Even appointment scheduling can be optimized by recognizing that some shelters have curfew rules. I learned that patients could not afford to come in for a 5 p.m. appointment, have an unexpected one-hour wait if I had fallen behind in clinic, and make it back in time for their 7 p.m. curfew, so they often found themselves having to choose between medical care or losing their shelter spot. Consequently, I would find myself entering a diagnosis code of "left without being seen" and calling the patient to apologize and assist with appointment rescheduling. These patterns prompted changes in our own protocols: Staff now inquire about curfew restrictions when scheduling appointments, and they know to alert me if they are concerned that a patient might leave without being seen. These are just two examples of likely hundreds where health systems' investment in understanding shelter ecosystems could spark improvements in health care delivery redesign.
Alternatives to Shelter
In addition to rules and regulations, every shelter has a different set of amenities, programming expectations and staffing culture; some have a constant police presence, some have religious requirements, some mandate attendance for in-shelter programs, and some lord power over patients' mental health conditions in ways that mirror the power dynamics of prisoner and guard rather than a healing collaboration.

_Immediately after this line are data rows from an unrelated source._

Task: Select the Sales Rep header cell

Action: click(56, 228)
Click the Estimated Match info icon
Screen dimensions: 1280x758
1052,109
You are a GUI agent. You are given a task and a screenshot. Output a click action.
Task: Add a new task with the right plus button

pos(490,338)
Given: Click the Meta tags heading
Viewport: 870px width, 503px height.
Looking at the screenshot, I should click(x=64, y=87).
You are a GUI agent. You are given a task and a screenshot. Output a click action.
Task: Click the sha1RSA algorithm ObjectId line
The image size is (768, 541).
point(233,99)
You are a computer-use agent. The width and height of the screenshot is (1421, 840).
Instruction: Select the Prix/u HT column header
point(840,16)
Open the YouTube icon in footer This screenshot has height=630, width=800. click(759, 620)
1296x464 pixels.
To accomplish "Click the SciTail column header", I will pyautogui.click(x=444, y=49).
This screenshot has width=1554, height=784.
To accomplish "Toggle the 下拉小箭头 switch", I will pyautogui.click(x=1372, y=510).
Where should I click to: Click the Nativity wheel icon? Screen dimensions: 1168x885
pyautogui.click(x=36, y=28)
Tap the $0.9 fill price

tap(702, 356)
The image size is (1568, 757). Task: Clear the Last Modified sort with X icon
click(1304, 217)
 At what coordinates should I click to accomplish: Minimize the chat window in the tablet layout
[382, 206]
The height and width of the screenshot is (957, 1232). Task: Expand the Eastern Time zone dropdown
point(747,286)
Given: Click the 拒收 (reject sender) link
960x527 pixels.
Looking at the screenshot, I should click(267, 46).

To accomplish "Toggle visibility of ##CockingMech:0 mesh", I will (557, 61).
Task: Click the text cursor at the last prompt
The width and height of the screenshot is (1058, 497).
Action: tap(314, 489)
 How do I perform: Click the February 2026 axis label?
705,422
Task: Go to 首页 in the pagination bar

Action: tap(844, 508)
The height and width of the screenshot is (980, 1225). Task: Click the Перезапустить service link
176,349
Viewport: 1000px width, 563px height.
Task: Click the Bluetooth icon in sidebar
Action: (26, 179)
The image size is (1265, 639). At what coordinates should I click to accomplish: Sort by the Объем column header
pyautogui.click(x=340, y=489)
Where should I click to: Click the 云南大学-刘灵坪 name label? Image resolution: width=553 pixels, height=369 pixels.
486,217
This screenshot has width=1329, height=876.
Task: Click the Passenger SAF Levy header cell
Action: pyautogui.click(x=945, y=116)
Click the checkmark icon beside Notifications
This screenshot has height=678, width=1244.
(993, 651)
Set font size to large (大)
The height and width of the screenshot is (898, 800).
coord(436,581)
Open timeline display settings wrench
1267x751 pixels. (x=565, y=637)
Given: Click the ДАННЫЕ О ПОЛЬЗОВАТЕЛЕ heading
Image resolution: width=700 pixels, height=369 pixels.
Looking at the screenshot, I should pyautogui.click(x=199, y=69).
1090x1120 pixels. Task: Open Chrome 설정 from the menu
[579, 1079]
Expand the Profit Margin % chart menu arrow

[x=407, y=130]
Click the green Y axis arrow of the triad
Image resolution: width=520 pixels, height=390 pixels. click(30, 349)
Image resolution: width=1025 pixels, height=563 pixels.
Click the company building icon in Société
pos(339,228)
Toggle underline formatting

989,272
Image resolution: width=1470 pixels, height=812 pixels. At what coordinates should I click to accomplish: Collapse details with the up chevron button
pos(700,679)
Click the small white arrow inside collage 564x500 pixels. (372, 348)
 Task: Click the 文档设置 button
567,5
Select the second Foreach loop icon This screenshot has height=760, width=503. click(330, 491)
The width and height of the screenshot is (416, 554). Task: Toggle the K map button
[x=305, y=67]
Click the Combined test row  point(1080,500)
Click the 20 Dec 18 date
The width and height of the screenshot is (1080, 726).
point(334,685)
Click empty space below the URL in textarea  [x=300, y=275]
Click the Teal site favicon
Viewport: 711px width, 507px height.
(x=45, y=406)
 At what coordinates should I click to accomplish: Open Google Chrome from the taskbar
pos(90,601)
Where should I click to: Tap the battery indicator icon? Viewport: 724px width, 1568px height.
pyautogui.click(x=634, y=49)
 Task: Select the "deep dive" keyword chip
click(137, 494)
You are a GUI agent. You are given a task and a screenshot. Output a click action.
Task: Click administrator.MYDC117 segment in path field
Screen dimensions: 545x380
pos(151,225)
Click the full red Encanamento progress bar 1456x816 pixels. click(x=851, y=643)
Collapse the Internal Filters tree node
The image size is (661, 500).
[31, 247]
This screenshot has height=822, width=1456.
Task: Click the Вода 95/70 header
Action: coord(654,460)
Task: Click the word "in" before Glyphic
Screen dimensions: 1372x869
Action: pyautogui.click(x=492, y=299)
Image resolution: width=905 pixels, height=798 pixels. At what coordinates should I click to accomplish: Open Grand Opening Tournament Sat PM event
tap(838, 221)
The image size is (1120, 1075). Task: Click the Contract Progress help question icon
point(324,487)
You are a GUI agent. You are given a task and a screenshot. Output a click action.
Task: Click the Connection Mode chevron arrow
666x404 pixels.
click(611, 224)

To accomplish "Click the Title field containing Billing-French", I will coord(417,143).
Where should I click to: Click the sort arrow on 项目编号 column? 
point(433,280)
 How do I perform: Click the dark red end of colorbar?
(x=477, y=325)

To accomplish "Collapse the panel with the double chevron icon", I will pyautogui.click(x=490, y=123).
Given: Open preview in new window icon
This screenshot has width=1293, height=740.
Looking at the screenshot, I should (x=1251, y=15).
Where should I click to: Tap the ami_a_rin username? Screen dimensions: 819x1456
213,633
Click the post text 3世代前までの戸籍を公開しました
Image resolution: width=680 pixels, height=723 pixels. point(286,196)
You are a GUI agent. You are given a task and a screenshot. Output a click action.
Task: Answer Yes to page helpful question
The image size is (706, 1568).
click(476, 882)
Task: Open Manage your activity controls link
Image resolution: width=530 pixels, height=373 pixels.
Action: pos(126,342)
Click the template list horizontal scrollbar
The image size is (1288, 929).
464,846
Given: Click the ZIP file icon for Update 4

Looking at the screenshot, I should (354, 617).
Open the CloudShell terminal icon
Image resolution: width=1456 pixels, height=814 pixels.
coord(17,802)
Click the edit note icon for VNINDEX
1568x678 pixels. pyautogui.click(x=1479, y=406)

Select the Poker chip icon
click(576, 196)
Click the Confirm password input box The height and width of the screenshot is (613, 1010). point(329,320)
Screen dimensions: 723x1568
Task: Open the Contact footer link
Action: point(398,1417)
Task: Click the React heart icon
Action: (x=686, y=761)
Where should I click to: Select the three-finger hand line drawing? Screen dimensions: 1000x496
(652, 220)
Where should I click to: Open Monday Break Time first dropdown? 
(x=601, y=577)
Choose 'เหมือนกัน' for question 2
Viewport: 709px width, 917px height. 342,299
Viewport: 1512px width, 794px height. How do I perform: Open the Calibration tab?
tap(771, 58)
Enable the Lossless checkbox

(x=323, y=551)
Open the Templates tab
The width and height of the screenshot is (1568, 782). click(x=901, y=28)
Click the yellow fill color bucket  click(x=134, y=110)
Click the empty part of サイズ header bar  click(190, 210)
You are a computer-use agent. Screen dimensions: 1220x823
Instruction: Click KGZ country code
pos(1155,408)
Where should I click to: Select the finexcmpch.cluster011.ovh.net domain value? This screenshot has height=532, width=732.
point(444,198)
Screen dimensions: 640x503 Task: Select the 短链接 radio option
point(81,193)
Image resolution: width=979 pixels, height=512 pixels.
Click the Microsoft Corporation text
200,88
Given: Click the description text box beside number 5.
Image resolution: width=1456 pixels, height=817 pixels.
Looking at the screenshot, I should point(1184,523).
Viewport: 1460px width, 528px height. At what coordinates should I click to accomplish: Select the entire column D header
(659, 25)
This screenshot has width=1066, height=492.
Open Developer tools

Why does this matter for doctors? This means that our "Refer to social work" does not always inoculate against homelessness, and we must be prepared to manage the outcomes accordingly.
Some of my patients have gone through the shelter system. A lot. And they'll never go back. Some run away from shelter, some would rather risk staying in an abusive relationship, and some may routinely trade sex for housing rather than jump through all of the inevitable administrative hoops, rules, regulations, and accompanying shame and stigma of the shelter process.
These realities reinforce that referral to social work is not the natural conclusion of a doctor's role working with patients experiencing homelessness. The health implications of not choosing shelter, such as increased risk for interpersonal violence, certain infections, jeopardized medication access and chaotic follow-up appointment scheduling, are realities that health care systems addressing SDOH must recognize.
The promised land of improved health and cost savings will forever be out of reach if the health care system remains resistant to understanding the complexities of the services to which we refer our patients. Housing is just one example of many social sectors, that, like health care, are bureaucratic, broken and under-resourced (just ask our social work colleagues). And yet, we pin our hopes on better patient outcomes every time we place a referral.
I believe the health care systems that will see a return on investment will have done so by encouraging disruption of the silos that perilously separate medical and social sectors and by engineering micro-innovations for the everyday ways in which SDOH present in a clinical room.